Stuttgart - Martin Schairer war bedient. „Bei so einem Thema kann man nur verlieren“, sagte Stuttgarts Ordnungsbürgermeister zu Polizeipräsident Thomas Züfle, als die beiden am Mittwoch den Kleinen Sitzungssaal im Rathaus verließen. Eben hatten sie miterlebt, wie Erster Bürgermeister Michael Föll (CDU) und SPD-Stadtrat Manfred Kanzleiter beim Thema Rechtsextreme heftig aneinander geraten waren. Anlass war eine Aussprache im Verwaltungsausschuss des Gemeinderats über einen Polizeieinsatz am 30. Juli 2012 anlässlich einer Demonstration der rechtsextremen NPD und den Umgang der Stadt mit derlei Aufmärschen.

 

Der Fraktionsgemeinschaft SÖS/Die Linke war nicht damit einverstanden gewesen, wie die Polizei an jenem Tag die Rechten habe gewähren lassen. Stattdessen seien Gegendemonstranten kriminalisiert worden. Per Antrag hatte die Fraktion daher den Stuttgarter Polizeipräsidenten zum Rapport in den Verwaltungsausschuss bestellt. Züfle räumte vor den Stadträten ein, „dass einige Dinge nicht gut gelaufen sind“. Beim Einsatz habe es „handwerkliche Unzulänglichkeiten“ gegeben.

Datensätze ::

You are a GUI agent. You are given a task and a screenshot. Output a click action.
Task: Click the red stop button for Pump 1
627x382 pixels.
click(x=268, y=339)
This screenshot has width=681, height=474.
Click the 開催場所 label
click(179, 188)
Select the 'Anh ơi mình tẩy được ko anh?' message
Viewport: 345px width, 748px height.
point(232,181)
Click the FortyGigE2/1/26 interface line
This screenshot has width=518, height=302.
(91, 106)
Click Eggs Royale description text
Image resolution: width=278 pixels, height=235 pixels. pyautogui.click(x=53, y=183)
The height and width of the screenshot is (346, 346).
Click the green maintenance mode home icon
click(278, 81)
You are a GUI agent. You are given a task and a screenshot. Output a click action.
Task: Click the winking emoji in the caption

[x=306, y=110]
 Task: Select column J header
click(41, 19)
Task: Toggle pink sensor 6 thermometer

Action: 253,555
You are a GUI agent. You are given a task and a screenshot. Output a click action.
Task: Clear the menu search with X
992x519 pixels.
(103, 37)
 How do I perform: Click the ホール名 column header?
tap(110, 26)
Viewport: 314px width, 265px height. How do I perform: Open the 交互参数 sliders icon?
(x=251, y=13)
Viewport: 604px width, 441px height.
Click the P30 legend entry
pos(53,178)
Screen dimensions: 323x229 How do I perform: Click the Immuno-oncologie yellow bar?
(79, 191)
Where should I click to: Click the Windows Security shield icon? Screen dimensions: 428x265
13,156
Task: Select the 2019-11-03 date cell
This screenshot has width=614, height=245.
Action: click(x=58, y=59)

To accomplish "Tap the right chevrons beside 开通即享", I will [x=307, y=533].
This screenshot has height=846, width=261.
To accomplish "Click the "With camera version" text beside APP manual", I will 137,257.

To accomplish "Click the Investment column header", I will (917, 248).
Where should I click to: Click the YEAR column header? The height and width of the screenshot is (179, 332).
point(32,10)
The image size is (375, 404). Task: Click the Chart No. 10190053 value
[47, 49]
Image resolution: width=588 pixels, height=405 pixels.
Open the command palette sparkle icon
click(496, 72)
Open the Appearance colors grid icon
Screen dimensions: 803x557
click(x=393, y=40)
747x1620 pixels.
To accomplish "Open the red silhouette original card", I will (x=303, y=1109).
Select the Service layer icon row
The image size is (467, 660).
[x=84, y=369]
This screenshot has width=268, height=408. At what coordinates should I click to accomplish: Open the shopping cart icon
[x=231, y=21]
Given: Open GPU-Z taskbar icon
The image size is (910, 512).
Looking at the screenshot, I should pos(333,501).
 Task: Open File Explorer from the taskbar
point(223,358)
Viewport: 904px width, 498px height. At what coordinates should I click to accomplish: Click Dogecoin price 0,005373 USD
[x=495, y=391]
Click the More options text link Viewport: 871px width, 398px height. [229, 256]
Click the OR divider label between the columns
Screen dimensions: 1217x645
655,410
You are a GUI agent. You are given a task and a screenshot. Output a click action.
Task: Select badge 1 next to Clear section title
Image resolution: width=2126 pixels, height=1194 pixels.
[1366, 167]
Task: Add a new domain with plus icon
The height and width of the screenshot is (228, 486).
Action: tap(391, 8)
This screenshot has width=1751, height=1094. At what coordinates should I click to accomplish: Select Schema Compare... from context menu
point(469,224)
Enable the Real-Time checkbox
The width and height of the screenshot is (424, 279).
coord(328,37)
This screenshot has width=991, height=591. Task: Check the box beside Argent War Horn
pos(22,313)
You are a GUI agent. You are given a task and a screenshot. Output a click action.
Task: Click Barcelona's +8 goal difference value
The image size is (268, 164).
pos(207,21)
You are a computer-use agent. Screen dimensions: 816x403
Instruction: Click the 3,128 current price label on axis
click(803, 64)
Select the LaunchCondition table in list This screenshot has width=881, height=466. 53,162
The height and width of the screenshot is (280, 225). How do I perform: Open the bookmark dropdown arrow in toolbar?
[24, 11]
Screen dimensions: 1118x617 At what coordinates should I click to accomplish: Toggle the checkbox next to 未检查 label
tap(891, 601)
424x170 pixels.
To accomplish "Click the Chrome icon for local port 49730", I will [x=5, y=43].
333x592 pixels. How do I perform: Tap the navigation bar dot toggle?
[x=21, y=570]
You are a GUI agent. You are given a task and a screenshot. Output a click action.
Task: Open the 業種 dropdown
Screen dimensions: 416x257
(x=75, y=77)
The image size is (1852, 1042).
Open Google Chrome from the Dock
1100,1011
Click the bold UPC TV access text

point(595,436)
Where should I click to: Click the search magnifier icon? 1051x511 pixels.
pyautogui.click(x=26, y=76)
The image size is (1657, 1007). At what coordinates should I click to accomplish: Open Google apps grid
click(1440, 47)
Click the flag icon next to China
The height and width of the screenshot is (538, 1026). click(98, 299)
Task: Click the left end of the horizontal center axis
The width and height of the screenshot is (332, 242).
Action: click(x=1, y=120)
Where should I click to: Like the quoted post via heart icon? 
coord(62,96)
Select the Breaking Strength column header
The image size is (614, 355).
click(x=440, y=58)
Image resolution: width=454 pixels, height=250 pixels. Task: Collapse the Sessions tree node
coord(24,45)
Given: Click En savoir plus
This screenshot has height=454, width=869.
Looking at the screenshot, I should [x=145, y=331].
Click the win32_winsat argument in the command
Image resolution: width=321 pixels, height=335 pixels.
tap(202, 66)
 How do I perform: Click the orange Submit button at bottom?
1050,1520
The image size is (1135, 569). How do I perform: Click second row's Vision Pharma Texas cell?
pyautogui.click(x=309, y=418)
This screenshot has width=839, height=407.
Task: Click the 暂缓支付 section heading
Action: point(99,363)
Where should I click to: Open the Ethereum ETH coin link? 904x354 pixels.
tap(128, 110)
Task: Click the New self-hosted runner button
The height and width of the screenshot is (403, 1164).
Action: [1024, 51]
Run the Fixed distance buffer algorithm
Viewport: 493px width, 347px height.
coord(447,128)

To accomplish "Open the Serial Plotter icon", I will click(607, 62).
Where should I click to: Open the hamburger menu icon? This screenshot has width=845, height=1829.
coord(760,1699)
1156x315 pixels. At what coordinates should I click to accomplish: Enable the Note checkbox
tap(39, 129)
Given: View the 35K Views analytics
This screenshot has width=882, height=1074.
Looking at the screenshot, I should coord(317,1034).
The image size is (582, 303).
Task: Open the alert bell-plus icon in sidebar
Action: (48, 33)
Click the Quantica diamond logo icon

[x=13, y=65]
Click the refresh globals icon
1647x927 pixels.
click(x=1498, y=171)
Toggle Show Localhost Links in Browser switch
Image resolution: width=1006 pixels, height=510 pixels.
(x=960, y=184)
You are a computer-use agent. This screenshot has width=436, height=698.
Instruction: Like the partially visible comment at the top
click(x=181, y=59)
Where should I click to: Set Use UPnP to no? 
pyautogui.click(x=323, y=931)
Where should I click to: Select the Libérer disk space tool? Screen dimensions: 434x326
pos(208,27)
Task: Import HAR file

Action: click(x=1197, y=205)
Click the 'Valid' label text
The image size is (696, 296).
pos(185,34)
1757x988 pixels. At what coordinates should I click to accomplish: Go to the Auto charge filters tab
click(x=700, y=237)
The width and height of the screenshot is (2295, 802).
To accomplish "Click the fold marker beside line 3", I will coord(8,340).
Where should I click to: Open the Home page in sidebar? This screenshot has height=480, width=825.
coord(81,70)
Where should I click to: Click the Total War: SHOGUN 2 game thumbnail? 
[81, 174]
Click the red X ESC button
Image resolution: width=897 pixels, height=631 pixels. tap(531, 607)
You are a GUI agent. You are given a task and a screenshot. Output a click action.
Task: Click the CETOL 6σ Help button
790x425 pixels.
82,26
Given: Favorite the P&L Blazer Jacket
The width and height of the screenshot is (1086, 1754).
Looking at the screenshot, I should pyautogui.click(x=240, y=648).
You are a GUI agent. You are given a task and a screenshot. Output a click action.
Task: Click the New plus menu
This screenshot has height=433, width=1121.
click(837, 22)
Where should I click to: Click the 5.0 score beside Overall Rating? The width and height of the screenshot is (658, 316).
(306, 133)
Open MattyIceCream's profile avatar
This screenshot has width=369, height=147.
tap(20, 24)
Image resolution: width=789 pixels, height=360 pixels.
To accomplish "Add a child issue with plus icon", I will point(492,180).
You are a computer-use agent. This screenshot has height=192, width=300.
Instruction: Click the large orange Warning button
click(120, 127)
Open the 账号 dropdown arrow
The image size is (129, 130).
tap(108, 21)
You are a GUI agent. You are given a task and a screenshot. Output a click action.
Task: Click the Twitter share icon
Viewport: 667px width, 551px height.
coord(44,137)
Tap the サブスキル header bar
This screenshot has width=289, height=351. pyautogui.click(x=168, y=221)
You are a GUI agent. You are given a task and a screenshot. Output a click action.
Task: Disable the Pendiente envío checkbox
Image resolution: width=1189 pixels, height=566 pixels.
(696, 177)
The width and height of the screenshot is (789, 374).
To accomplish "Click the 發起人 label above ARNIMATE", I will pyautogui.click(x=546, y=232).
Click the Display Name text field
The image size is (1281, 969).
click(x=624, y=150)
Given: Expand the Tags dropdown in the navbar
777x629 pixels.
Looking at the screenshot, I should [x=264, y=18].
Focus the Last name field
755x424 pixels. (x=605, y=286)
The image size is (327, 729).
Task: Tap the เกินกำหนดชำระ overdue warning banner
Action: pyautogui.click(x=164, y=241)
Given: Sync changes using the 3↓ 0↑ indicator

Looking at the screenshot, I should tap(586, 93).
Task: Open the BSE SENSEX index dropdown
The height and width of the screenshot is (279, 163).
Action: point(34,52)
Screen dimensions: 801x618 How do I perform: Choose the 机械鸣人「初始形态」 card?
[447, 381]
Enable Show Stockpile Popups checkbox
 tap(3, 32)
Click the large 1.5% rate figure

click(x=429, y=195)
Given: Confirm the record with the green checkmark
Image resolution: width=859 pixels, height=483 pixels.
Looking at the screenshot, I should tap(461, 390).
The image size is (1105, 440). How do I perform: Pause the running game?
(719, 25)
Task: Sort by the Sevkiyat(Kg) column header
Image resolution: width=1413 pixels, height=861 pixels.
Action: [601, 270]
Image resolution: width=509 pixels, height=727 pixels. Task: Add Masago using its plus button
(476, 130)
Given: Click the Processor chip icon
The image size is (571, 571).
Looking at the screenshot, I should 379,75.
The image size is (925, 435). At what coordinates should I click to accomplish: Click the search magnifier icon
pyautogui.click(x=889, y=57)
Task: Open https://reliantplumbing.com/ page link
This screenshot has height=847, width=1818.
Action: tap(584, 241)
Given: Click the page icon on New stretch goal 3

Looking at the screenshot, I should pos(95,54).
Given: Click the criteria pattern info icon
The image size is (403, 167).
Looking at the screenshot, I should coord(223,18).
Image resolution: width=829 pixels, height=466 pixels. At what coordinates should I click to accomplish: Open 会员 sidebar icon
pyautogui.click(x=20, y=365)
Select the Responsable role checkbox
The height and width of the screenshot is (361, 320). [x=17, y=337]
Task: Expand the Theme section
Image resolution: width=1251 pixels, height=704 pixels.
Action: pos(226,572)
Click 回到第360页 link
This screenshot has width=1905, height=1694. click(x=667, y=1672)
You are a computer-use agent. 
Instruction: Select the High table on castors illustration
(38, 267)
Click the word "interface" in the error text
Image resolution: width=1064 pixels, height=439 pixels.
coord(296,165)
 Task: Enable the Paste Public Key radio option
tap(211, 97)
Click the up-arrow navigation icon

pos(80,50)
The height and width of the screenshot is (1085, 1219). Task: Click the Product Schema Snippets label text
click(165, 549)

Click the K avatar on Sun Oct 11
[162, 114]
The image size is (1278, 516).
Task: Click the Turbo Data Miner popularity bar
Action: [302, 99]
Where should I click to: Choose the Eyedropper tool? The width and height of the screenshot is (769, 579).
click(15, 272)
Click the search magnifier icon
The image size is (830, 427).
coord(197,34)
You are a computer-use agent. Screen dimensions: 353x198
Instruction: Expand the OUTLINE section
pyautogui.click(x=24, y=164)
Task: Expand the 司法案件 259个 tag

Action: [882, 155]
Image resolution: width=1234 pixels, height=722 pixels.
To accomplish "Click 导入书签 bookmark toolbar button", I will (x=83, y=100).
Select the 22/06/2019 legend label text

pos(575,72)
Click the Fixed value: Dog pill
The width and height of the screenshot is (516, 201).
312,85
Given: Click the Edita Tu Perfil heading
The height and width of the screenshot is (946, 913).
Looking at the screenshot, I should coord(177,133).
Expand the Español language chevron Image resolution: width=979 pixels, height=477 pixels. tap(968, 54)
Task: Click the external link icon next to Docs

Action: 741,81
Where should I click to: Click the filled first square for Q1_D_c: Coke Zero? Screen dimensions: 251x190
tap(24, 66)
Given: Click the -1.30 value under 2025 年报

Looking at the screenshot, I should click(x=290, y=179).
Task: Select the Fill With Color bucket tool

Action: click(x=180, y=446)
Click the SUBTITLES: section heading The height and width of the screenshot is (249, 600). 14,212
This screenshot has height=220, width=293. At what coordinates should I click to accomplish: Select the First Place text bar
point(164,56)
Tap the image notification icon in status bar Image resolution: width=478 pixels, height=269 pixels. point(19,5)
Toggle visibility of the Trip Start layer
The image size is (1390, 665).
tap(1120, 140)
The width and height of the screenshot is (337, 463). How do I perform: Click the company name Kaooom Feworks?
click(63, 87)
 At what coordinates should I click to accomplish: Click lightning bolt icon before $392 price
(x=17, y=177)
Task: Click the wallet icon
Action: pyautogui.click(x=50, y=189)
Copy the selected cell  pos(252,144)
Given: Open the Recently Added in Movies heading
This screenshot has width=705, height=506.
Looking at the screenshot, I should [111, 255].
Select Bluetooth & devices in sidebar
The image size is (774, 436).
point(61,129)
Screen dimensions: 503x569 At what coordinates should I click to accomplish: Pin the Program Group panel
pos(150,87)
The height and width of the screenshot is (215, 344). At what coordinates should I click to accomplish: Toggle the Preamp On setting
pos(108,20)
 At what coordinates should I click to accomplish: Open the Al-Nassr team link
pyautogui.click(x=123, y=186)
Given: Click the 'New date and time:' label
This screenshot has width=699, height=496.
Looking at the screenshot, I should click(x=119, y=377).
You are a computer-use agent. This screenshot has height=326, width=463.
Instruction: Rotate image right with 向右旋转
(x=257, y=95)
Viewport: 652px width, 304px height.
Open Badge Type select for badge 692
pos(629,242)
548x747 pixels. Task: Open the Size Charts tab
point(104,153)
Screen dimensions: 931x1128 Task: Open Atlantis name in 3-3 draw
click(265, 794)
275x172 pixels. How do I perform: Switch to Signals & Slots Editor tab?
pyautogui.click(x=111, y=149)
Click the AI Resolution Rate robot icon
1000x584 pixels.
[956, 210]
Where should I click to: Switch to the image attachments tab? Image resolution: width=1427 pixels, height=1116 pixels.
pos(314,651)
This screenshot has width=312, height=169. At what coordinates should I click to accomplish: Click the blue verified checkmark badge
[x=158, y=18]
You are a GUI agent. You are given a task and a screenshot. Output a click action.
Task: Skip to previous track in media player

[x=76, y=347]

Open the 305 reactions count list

Aufgabenliste ::
a. Gib aus dem Bericht über die Ausschussdebatte zum Polizeieinsatz bei der NPD-Demonstration den Abschnitt wieder, der mit den Worten "Stuttgart - Martin" beginnt und mit "mit derlei Aufmärschen." endet. Tausche darin "Mittwoch" gegen "Donnerstag" aus.
b. Wie geht der Bericht über die Ausschussdebatte zum Polizeieinsatz bei der NPD-Demonstration weiter? Setze ihn im Anschluss an seinen letzten Satz fort.

Antworten ::
a.
Stuttgart - Martin Schairer war bedient. „Bei so einem Thema kann man nur verlieren“, sagte Stuttgarts Ordnungsbürgermeister zu Polizeipräsident Thomas Züfle, als die beiden am Donnerstag den Kleinen Sitzungssaal im Rathaus verließen. Eben hatten sie miterlebt, wie Erster Bürgermeister Michael Föll (CDU) und SPD-Stadtrat Manfred Kanzleiter beim Thema Rechtsextreme heftig aneinander geraten waren. Anlass war eine Aussprache im Verwaltungsausschuss des Gemeinderats über einen Polizeieinsatz am 30. Juli 2012 anlässlich einer Demonstration der rechtsextremen NPD und den Umgang der Stadt mit derlei Aufmärschen.

b.
Polizeibeamte kesselten etwa 60 Gegendemonstranten stundenlang ein

Besagter Einsatz war notwendig geworden, weil die NPD im Sommer mit einem Propaganda-Lkw mehrere Städte angesteuert hatte. Die Verwaltung hatte auf ein Verbot der Demonstration verzichtet, nachdem bereits die Stadt Ulm mit einem solchen vor dem Verwaltungsgericht in Sigmaringen gescheitert war. Gleichzeitig hatten linke Gruppen eine Gegendemonstration angekündigt. Diese fand auch vor dem Alten Schloss am Mahnmal für die Opfer des Nationalsozialismus statt. Danach machten sich die Teilnehmer laut Züfle grüppchenweise auf die Suche nach dem NPD-Laster Richtung Theodor-Heuss-Straße. „Gefahrenabwehr und Trennung der Lager war unser oberstes Gebot“, so Züfle.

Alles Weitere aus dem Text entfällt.